E adesso, che accadrà? Da mesi assistiamo a un balletto di dichiarazioni per il salvataggio privato della banca ligure; oggi questo appare assai difficile. Le nubi di un probabile salvataggio di stato, modello MPS, incombono minacciose. Del resto, questo prevedeva il decreto su Carige (II titolo del DL 8 gennaio 2019), oggi citato da più fonti, che consente l’eventuale avvio dell’iter per la richiesta di ricapitalizzazione precauzionale al Ministro dell’Economia, autorizzato a sottoscrivere azioni di Carige fino a 1miliardo di euro.
L’alternativa è, come fu per le banche venete, la liquidazione coatta amministrativa. In entrambi i casi, comunque, non dovrebbero esserci conseguenze per i correntisti né per gli obbligazionisti subordinati, dato che non ci sono più bond di Carige in circolazione.

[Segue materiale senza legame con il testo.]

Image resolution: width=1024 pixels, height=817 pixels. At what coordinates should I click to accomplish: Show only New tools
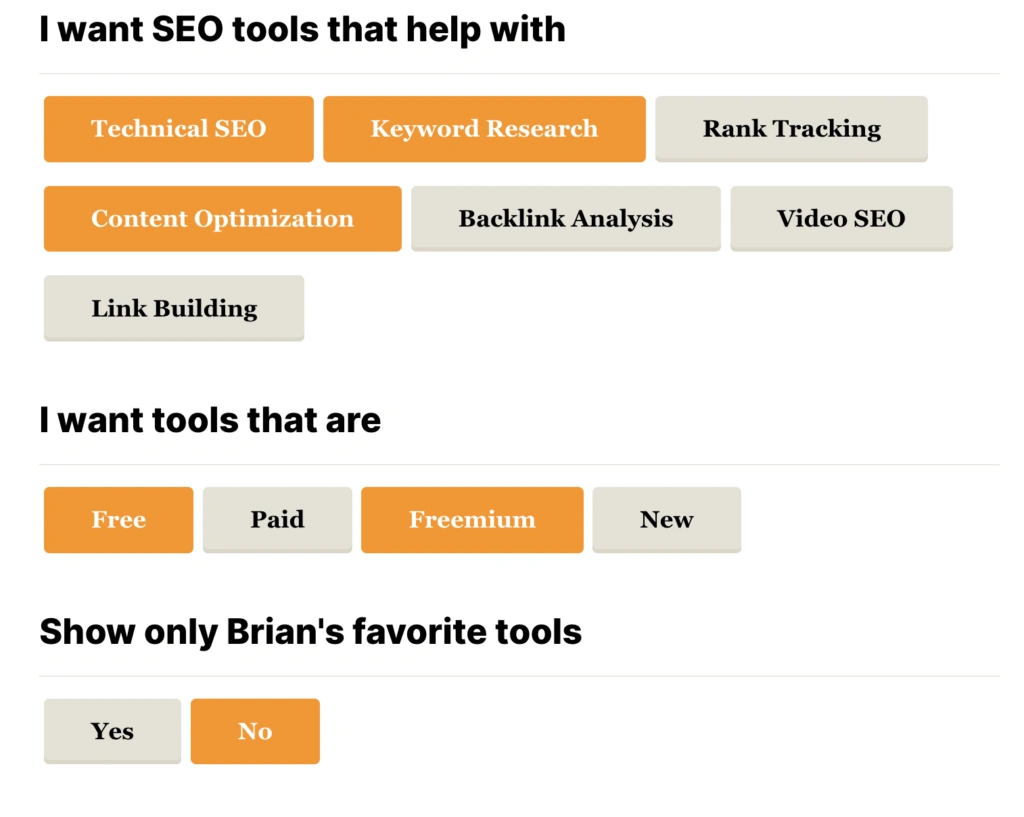(x=666, y=520)
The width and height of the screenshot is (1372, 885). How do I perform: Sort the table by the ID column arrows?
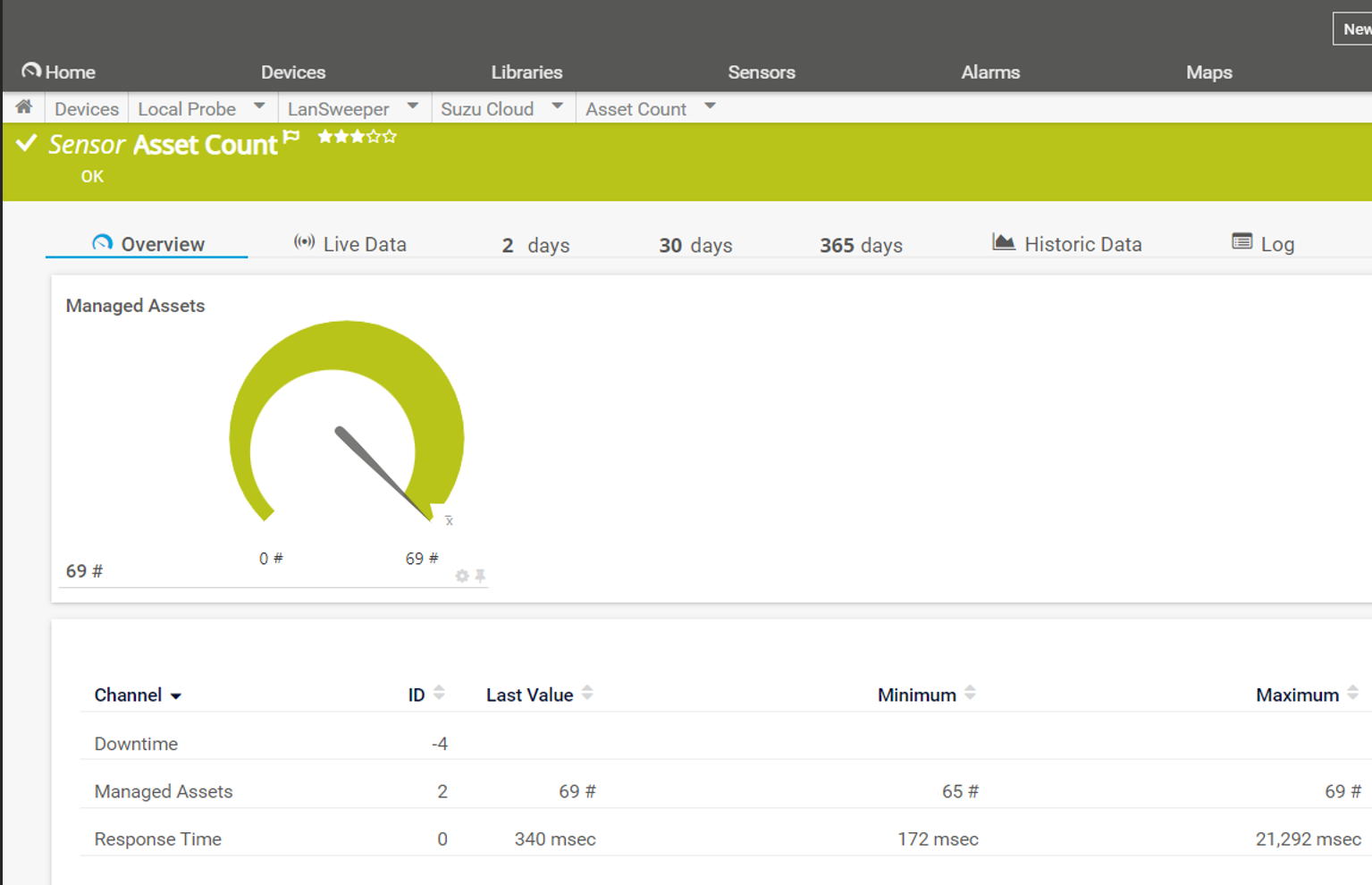[x=439, y=694]
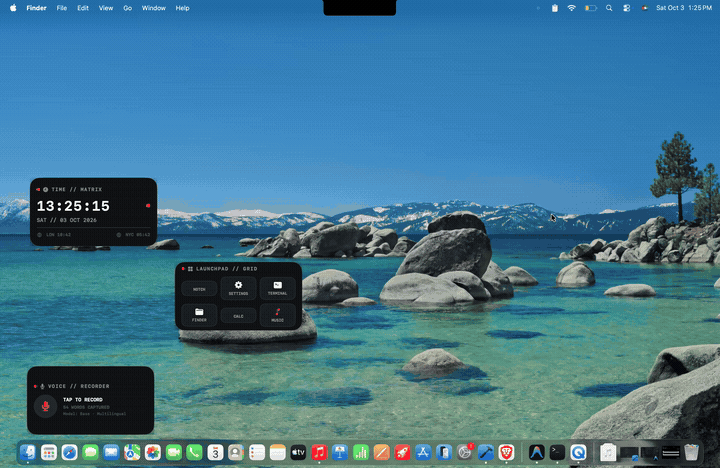Open Settings from the Launchpad grid widget
Image resolution: width=720 pixels, height=468 pixels.
238,288
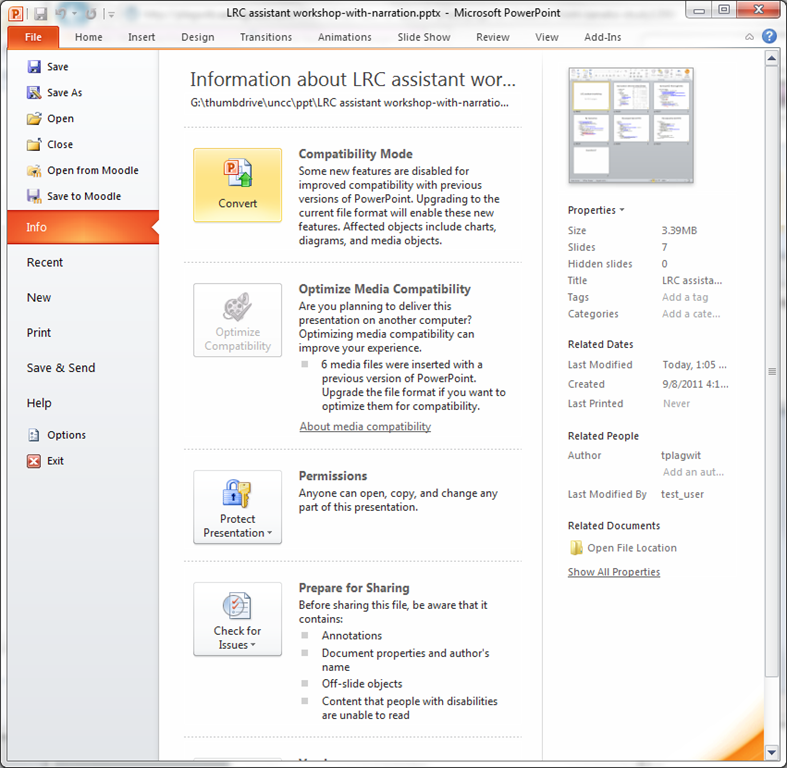Click the Show All Properties link
The width and height of the screenshot is (787, 768).
tap(614, 572)
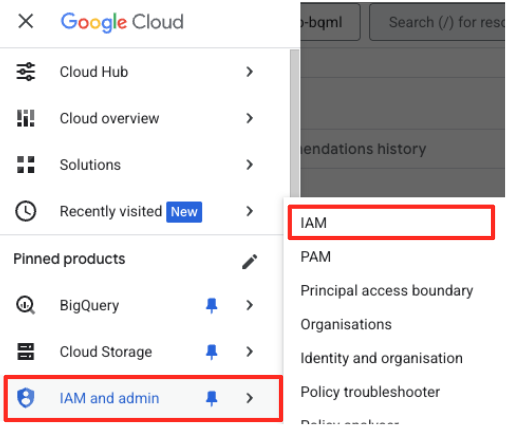Click the Solutions grid icon
Viewport: 508px width, 426px height.
26,165

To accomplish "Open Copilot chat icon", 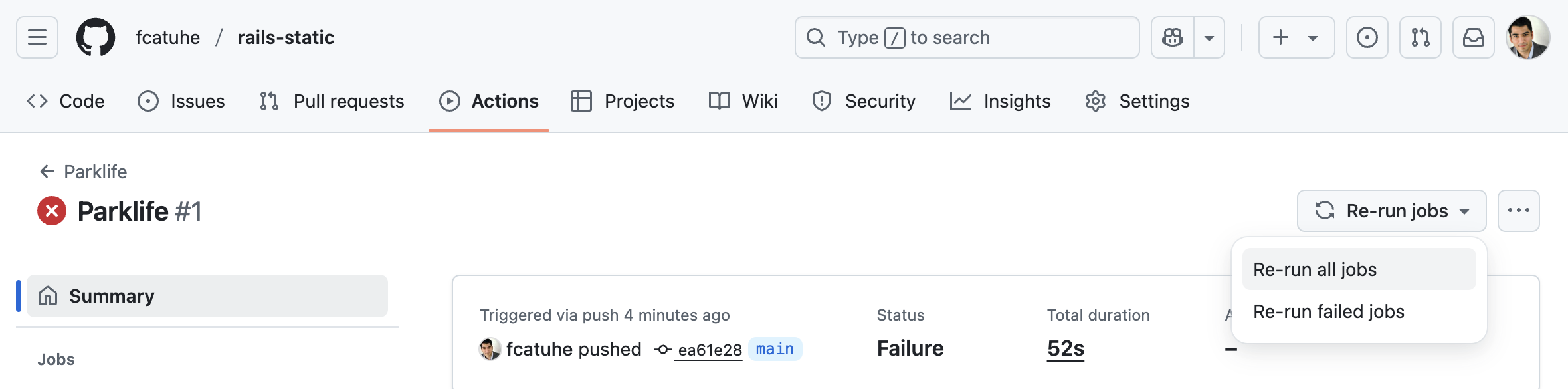I will 1173,37.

L’unica cosa certa, al momento, è che gli oltre 300 milioni di euro messi in Carige dal Fondo Interbancario di tutela dei depositi (Fidt), sotto forma di obbligazione subordinata, sono praticamente carta straccia. Chi pagherà questo danno? I clienti delle banche che hanno messo quei soldi, ovviamente, perché, per recuperare le perdite, gli istituti bancari sicuramente alzeranno i costi di commissioni e servizi. Un costume diffuso in Italia, insieme a quello del salvataggio pubblico di aziende decotte, siano Alitalia, MPS, Carige, o chi per esse.
Non dimentichiamo, però, che siamo in piena campagna elettorale per le prossime europee e questo ulteriore, quasi certo, inevitabile utilizzo di risorse di Stato per salvare una banca, diverrà oggetto delle solite strumentalizzazioni di parte. Tanto, pagano sempre gli stessi: i contribuenti.